Dataset extract -
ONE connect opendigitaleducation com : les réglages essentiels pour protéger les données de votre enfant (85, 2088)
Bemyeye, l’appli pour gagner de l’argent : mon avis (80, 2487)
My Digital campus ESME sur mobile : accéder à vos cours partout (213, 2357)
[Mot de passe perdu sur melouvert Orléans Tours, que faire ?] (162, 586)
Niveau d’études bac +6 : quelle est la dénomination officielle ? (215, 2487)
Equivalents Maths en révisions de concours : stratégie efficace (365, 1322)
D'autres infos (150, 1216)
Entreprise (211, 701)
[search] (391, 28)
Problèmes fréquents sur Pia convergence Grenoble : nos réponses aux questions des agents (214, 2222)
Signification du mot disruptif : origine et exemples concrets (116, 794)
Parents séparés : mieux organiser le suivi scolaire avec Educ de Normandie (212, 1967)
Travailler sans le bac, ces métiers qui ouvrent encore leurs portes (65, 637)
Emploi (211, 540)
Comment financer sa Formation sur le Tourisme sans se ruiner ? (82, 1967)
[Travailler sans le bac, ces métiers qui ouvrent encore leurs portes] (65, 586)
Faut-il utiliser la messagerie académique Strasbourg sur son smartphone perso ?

Exercise brief - Reproduce word for word only the first line of the listing above and each line after it through the line with "[search] (391, 28)".

Solution for this task -
ONE connect opendigitaleducation com : les réglages essentiels pour protéger les données de votre enfant (85, 2088)
Bemyeye, l’appli pour gagner de l’argent : mon avis (80, 2487)
My Digital campus ESME sur mobile : accéder à vos cours partout (213, 2357)
[Mot de passe perdu sur melouvert Orléans Tours, que faire ?] (162, 586)
Niveau d’études bac +6 : quelle est la dénomination officielle ? (215, 2487)
Equivalents Maths en révisions de concours : stratégie efficace (365, 1322)
D'autres infos (150, 1216)
Entreprise (211, 701)
[search] (391, 28)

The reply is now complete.